## EXERCISE:
Express every line of text in the entries below as a numbered list, skipping blank lines and leaving the pictures out.

## GIVEN DATA:
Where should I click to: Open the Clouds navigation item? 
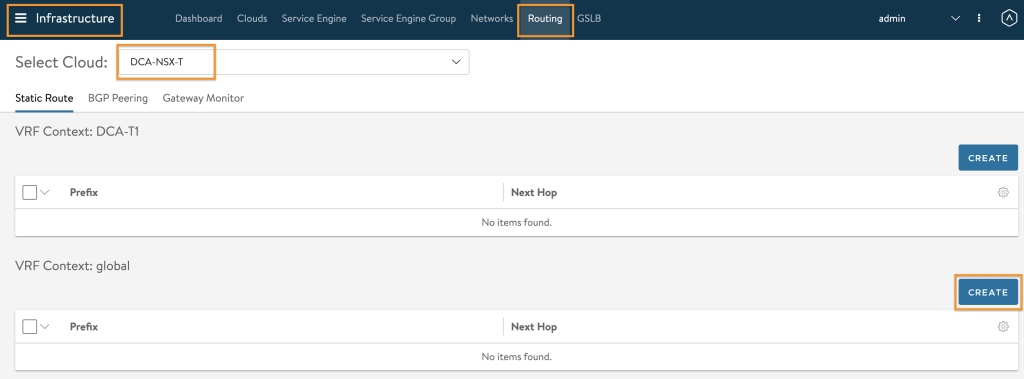(x=252, y=18)
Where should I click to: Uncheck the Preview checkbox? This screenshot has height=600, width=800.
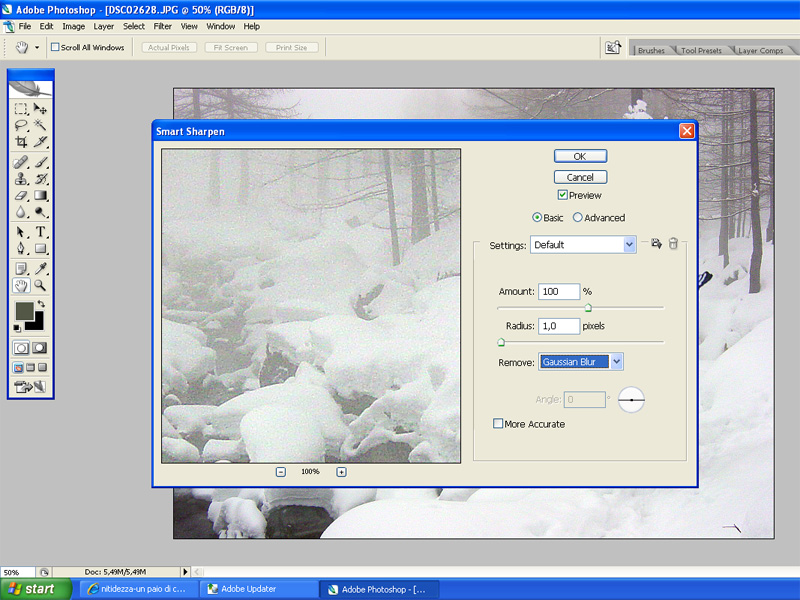point(563,195)
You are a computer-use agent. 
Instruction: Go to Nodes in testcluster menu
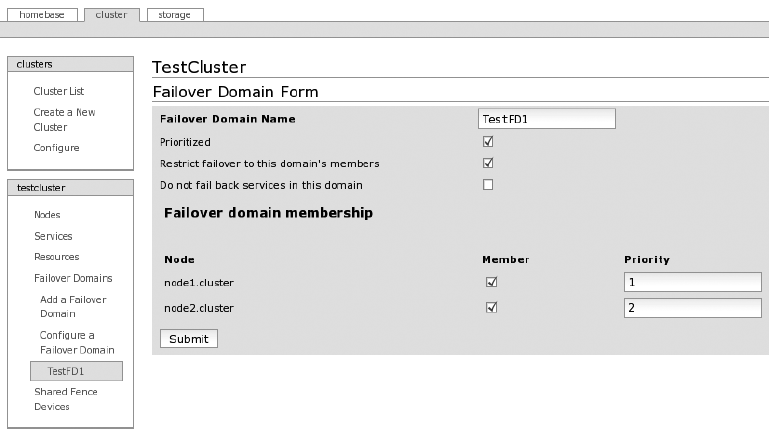pyautogui.click(x=47, y=215)
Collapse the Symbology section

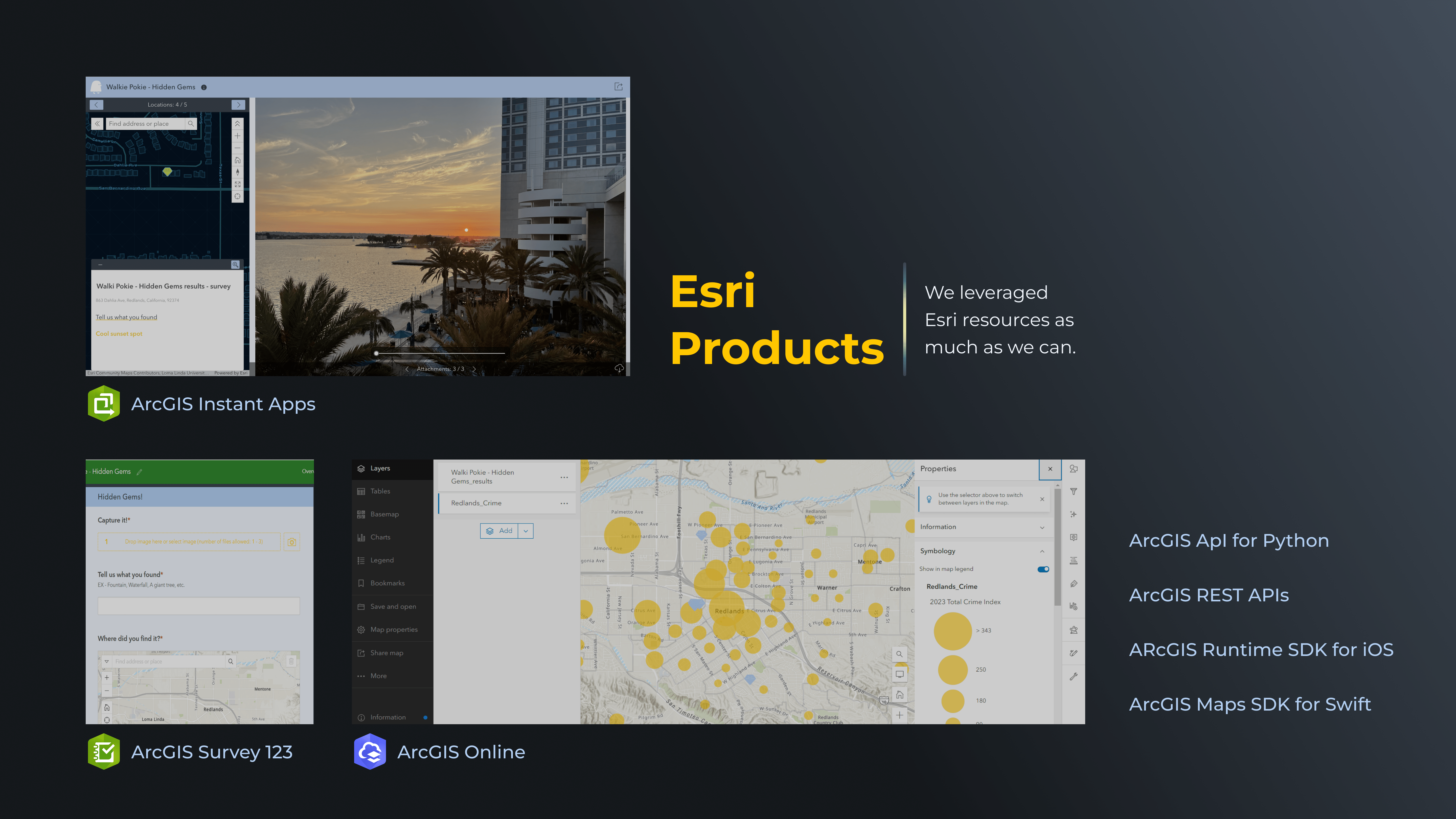coord(1042,551)
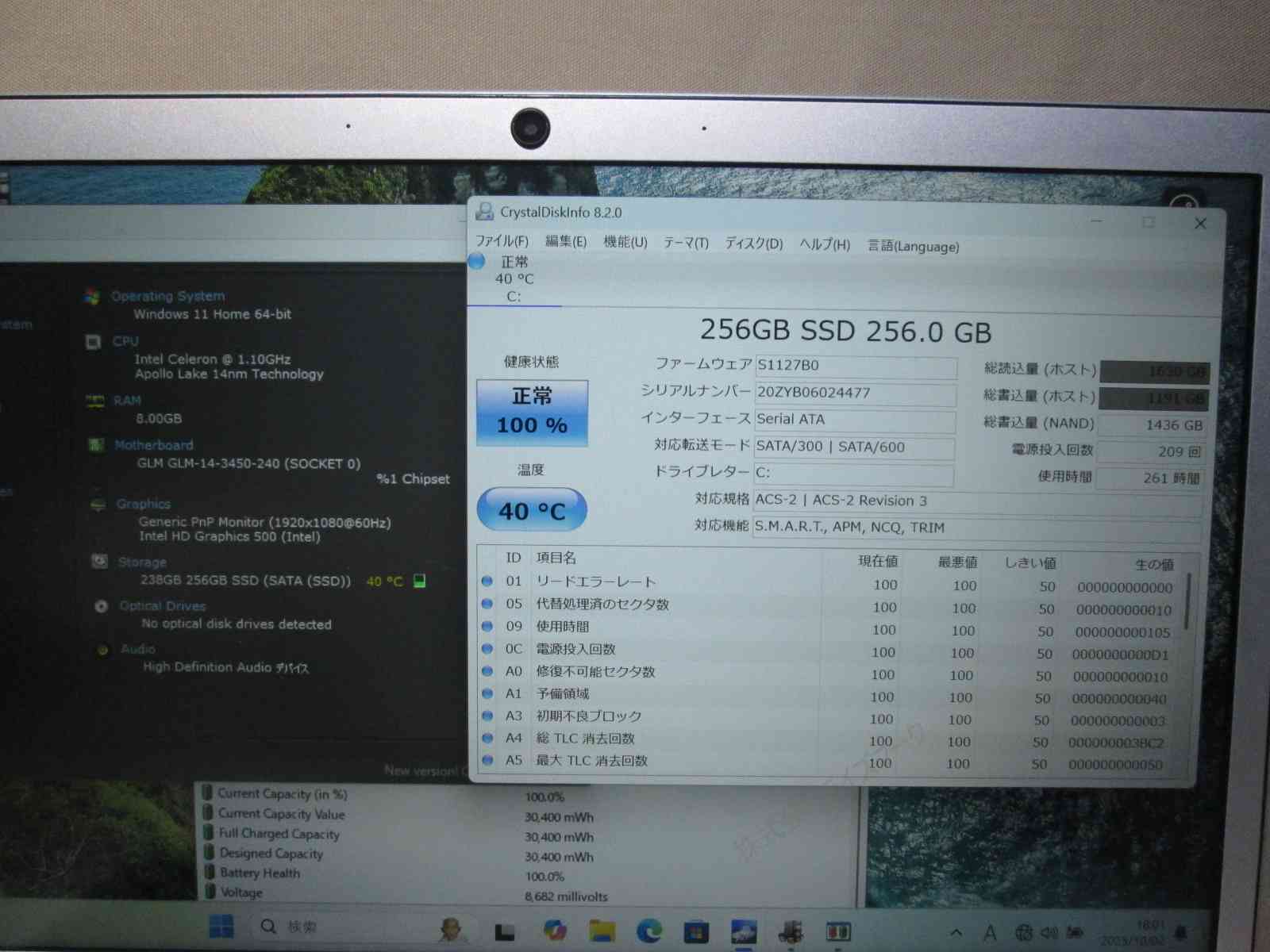Screen dimensions: 1270x952
Task: Open the ファイル(F) menu in CrystalDiskInfo
Action: click(x=501, y=241)
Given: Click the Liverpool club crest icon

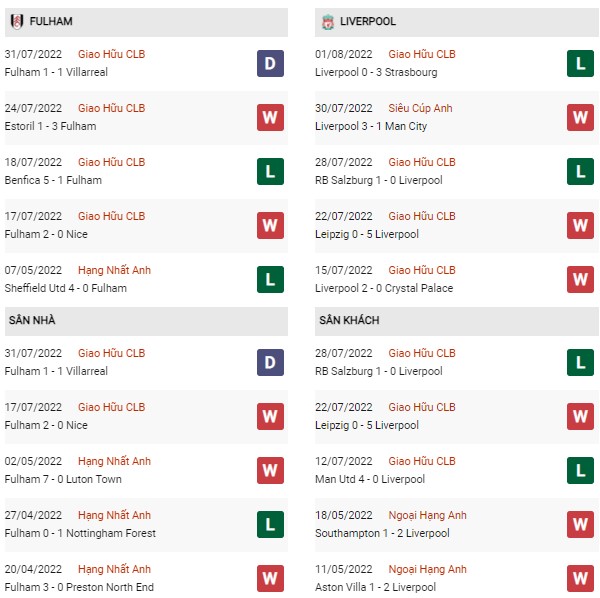Looking at the screenshot, I should 328,22.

## SOLVED EXERCISE:
1. Where should I click to: Open the Clouds navigation item? 
2. (x=252, y=18)
3. Where should I click to: Uncheck the Preview checkbox? This screenshot has height=600, width=800.
4. point(563,195)
5. You are a computer-use agent. 
6. Instruction: Go to Nodes in testcluster menu
7. pyautogui.click(x=47, y=215)
8. Collapse the Symbology section
9. coord(1042,551)
10. Screen dimensions: 1270x952
11. Task: Open the ファイル(F) menu in CrystalDiskInfo
12. Action: click(x=501, y=241)
13. Given: Click the Liverpool club crest icon
14. Looking at the screenshot, I should 328,22.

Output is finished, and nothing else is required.